__DATA LISTING__:

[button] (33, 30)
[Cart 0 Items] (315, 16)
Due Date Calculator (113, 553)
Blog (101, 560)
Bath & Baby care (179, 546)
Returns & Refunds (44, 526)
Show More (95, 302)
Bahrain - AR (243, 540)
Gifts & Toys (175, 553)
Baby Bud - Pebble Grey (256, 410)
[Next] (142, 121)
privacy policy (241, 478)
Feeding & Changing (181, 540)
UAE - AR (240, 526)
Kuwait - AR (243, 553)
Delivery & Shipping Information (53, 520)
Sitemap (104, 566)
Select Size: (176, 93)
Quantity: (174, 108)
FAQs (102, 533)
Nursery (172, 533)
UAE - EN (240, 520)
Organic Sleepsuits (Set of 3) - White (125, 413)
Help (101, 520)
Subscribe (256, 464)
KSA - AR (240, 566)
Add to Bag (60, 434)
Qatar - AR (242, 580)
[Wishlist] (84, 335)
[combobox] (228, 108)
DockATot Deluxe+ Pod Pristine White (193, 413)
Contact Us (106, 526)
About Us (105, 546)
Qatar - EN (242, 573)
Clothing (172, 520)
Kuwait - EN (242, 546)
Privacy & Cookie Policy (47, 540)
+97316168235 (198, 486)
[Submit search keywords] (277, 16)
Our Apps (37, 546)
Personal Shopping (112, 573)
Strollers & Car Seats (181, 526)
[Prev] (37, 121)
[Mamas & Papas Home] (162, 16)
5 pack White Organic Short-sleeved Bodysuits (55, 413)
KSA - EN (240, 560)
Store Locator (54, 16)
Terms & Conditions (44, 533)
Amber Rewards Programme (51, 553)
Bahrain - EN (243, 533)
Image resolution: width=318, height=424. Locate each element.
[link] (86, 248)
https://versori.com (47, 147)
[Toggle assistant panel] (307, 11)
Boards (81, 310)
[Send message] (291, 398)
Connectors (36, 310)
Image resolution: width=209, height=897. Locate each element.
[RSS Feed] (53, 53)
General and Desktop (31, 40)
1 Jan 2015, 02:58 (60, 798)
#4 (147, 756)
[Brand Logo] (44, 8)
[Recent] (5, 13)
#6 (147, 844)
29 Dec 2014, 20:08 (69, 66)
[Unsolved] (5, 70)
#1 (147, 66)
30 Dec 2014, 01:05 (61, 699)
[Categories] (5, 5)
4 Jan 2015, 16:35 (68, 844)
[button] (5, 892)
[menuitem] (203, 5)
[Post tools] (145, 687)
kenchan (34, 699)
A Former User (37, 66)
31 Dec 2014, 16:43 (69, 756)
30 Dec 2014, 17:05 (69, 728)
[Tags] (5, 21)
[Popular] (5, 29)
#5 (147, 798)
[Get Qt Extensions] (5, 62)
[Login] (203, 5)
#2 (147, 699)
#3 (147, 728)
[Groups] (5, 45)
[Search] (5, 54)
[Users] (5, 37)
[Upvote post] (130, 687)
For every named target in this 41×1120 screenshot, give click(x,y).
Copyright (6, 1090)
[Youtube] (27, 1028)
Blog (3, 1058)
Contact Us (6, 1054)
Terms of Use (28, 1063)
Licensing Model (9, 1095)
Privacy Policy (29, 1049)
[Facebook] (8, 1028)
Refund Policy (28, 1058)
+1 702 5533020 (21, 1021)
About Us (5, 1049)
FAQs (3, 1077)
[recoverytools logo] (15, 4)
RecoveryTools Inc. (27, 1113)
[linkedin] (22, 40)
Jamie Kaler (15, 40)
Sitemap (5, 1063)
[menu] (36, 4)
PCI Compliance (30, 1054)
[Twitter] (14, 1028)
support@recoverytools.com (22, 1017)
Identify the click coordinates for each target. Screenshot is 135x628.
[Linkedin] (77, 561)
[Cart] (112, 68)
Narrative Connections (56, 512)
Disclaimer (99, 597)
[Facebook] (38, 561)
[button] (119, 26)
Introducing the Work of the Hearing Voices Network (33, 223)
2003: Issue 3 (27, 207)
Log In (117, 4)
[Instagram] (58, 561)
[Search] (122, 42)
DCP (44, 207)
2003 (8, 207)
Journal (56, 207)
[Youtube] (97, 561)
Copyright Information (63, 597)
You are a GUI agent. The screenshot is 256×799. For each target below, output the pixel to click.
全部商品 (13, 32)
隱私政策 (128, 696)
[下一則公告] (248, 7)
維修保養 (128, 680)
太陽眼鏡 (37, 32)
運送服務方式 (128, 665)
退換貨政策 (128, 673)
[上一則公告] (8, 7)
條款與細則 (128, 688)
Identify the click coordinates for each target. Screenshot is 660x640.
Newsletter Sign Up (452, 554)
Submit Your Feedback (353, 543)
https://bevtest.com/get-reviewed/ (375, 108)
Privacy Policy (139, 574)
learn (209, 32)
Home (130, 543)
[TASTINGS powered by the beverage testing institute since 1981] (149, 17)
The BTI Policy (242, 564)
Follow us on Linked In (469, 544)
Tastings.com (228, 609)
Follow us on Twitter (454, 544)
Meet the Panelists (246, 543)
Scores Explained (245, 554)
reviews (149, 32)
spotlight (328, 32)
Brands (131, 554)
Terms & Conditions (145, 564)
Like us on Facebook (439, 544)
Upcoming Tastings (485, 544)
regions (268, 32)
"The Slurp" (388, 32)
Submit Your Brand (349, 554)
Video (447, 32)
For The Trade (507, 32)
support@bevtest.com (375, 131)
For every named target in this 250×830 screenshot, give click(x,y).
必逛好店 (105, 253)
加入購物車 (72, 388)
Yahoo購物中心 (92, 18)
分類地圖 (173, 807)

__PROBLEM DETAILS__:
Starting with the line containing "[Get Qt Extensions] (5, 62)" and going on through the line containing "Contact Us (6, 1054)", copy out those records with "Upvote" swapped for "Like". Change nothing else.

__RESULT__:
[Get Qt Extensions] (5, 62)
[Login] (203, 5)
#2 (147, 699)
#3 (147, 728)
[Groups] (5, 45)
[Search] (5, 54)
[Users] (5, 37)
[Like post] (130, 687)
For every named target in this 41×1120 screenshot, give click(x,y).
Copyright (6, 1090)
[Youtube] (27, 1028)
Blog (3, 1058)
Contact Us (6, 1054)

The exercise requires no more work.